A week after the April 1895 hearing the police board handed down its verdict: the Heath Street saloons would have to go. (There was speculation at the time that the decision was made in part to circumvent a more far-reaching legislative mandate like the one that had been proposed by Brookline's Utley.)
The four tavern owners were granted time to find alternative locations further from the Brookline border. They would be allowed to keep their liquor licenses as long as they found other locations in which to operate.
In early November 1895, after a meeting between the liquor dealers, the Brookline men, and the police board, it was announced that November 9th would be the last day the taverns could operate on Heath Street. Two of the owners had found new locations in Roxbury and one in South Boston. The fourth was still looking for a site.
Boston Globe November 10, 1895 |
"The proprietors entered 'willingly' into the arrangement, it is stated at police headquarters, but in reality it was very reluctantly, because they had no other resource if they wanted to continue to sell liquor."
John Devine and his wife Annie, whose business is pictured in the photo shown above, applied in December 1895 to have their liquor license transferred from 368 Heath Street to 80 Longwood Avenue. The new location (now McGreevey Way) was a couple of blocks southeast of Huntington Avenue near the McCormick and Continental breweries.

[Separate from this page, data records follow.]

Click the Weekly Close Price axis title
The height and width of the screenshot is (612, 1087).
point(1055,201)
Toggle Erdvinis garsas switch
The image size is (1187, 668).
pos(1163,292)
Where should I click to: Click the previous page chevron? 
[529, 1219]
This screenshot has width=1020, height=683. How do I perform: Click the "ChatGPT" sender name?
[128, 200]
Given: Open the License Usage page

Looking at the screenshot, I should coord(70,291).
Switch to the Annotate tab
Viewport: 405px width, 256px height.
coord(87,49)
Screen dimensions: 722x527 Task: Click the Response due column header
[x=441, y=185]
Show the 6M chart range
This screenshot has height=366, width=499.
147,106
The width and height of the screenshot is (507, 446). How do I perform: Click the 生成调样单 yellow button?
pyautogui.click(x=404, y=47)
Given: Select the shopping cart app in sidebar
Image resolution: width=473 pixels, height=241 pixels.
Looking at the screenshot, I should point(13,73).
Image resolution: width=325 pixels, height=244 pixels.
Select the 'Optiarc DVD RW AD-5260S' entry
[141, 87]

It's not clear if the application was granted, but even if it was they were not on Longwood Avenue for long. In March 1896, the Devines (operating as John Devine & Co.) filed successfully for a license "to sell intoxicating liquors as Victuallers of the First Class and Wholesale Dealers of the Fourth Class" at 29 Eustis Street in Roxbury.
John Devine, however, did not live to long enough to see how well the business would do in its new location. He died in October 1896, less than a year after being forced to move his tavern from its longtime location just across the Muddy River from Brookline. His age was estimated at 62. The business continued under his wife Annie and a woman named Maria O'Brien.
As for Brookline, it continued to vote every year to maintain the ban on the selling of liquor within town boundaries (and, presumably, to oppose such establishments near its borders as well). The town did vote to go "wet" again in March 1920, but that vote was symbolic only; Prohibition had gone into effect nationally two months earlier.
It would be another 13 years until, with Prohibition winding down, Brookline's long liquor ban would come to an end. (See 1933: After 46 Years, Beer Back in Brookline for more on that story.)
Interesting there was no pushback from the locals in JP or Mission Hill - who must also have frequented these establishments!
ReplyDeleteGood question Gretchen. Some of the earlier newspaper articles mentioned taverns further from the Brookline line, either further up the hill on Heath Street or at the intersection of Huntington Avenue and Tremont Street. Those would have been closer to the centers of population in JP and Mission Hill and were ultimately not included in the removal order, so perhaps local response in those communities did play a role.
ReplyDeleteKen, fascinating! Why did Brookline vote to go "wet" in March 1920 given prohibition had gone into effect nationally two months earlier. Did they feel the local law was no longer needed, or had town sentiments changed just as prohibition swept the nation?
ReplyDeleteGood question, Mike. I'll have to do some more research to get an answer. I'm sure, knowing Brookline, — it was as disputatious then as it is now — that there were plenty of letters to the editor, pro and con, in the Brookline Chronicle at the time.